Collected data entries
++++++++++++++++++++

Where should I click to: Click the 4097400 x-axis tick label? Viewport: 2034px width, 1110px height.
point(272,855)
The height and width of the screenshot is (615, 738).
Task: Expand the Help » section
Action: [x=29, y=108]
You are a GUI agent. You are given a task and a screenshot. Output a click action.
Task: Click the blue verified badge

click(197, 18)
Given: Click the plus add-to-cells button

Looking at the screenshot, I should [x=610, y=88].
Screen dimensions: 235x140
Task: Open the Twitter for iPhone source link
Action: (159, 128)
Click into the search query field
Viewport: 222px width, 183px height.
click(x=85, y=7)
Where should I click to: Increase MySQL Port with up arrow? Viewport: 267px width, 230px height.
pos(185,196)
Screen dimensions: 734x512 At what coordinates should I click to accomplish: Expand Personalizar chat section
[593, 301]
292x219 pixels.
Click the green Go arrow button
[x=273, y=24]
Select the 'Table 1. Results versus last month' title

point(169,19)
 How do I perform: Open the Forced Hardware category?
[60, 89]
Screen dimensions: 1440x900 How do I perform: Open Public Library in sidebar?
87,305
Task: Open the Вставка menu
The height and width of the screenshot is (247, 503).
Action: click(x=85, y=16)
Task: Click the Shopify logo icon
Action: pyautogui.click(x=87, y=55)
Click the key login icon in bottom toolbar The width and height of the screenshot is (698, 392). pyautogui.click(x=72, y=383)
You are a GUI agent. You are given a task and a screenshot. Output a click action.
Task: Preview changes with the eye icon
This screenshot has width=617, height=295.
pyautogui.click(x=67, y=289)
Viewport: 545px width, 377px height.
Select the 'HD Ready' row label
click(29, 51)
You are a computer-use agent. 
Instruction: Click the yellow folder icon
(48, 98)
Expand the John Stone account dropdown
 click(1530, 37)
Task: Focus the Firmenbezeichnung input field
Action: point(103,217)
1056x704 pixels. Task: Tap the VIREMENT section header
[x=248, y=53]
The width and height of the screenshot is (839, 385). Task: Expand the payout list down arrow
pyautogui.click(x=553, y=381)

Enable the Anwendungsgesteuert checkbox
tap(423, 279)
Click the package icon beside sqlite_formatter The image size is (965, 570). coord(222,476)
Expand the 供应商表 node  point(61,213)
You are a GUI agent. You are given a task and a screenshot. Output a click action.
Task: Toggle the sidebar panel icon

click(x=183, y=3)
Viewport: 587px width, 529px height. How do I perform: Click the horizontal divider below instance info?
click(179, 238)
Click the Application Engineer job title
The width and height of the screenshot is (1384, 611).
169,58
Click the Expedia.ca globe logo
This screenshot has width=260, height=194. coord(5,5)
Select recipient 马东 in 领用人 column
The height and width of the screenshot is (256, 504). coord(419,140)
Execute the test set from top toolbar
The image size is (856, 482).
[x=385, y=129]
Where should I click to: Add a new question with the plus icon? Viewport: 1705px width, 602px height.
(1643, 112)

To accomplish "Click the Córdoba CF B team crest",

++++++++++++++++++++

--- Task to complete ---
What is needed is the data above, output in full and exactly as it stands.

--- Solved exercise ---
Where should I click to: Click the 4097400 x-axis tick label? Viewport: 2034px width, 1110px height.
point(272,855)
The height and width of the screenshot is (615, 738).
Task: Expand the Help » section
Action: [x=29, y=108]
You are a GUI agent. You are given a task and a screenshot. Output a click action.
Task: Click the blue verified badge

click(197, 18)
Given: Click the plus add-to-cells button

Looking at the screenshot, I should [x=610, y=88].
Screen dimensions: 235x140
Task: Open the Twitter for iPhone source link
Action: (159, 128)
Click into the search query field
Viewport: 222px width, 183px height.
click(x=85, y=7)
Where should I click to: Increase MySQL Port with up arrow? Viewport: 267px width, 230px height.
pos(185,196)
Screen dimensions: 734x512 At what coordinates should I click to accomplish: Expand Personalizar chat section
[593, 301]
292x219 pixels.
Click the green Go arrow button
[x=273, y=24]
Select the 'Table 1. Results versus last month' title

point(169,19)
 How do I perform: Open the Forced Hardware category?
[60, 89]
Screen dimensions: 1440x900 How do I perform: Open Public Library in sidebar?
87,305
Task: Open the Вставка menu
The height and width of the screenshot is (247, 503).
Action: click(x=85, y=16)
Task: Click the Shopify logo icon
Action: pyautogui.click(x=87, y=55)
Click the key login icon in bottom toolbar The width and height of the screenshot is (698, 392). pyautogui.click(x=72, y=383)
You are a GUI agent. You are given a task and a screenshot. Output a click action.
Task: Preview changes with the eye icon
This screenshot has width=617, height=295.
pyautogui.click(x=67, y=289)
Viewport: 545px width, 377px height.
Select the 'HD Ready' row label
click(29, 51)
You are a computer-use agent. 
Instruction: Click the yellow folder icon
(48, 98)
Expand the John Stone account dropdown
 click(1530, 37)
Task: Focus the Firmenbezeichnung input field
Action: point(103,217)
1056x704 pixels. Task: Tap the VIREMENT section header
[x=248, y=53]
The width and height of the screenshot is (839, 385). Task: Expand the payout list down arrow
pyautogui.click(x=553, y=381)

Enable the Anwendungsgesteuert checkbox
tap(423, 279)
Click the package icon beside sqlite_formatter The image size is (965, 570). coord(222,476)
Expand the 供应商表 node  point(61,213)
You are a GUI agent. You are given a task and a screenshot. Output a click action.
Task: Toggle the sidebar panel icon

click(x=183, y=3)
Viewport: 587px width, 529px height. How do I perform: Click the horizontal divider below instance info?
click(179, 238)
Click the Application Engineer job title
The width and height of the screenshot is (1384, 611).
169,58
Click the Expedia.ca globe logo
This screenshot has width=260, height=194. coord(5,5)
Select recipient 马东 in 领用人 column
The height and width of the screenshot is (256, 504). coord(419,140)
Execute the test set from top toolbar
The image size is (856, 482).
[x=385, y=129]
Where should I click to: Add a new question with the plus icon? Viewport: 1705px width, 602px height.
(1643, 112)

To accomplish "Click the Córdoba CF B team crest",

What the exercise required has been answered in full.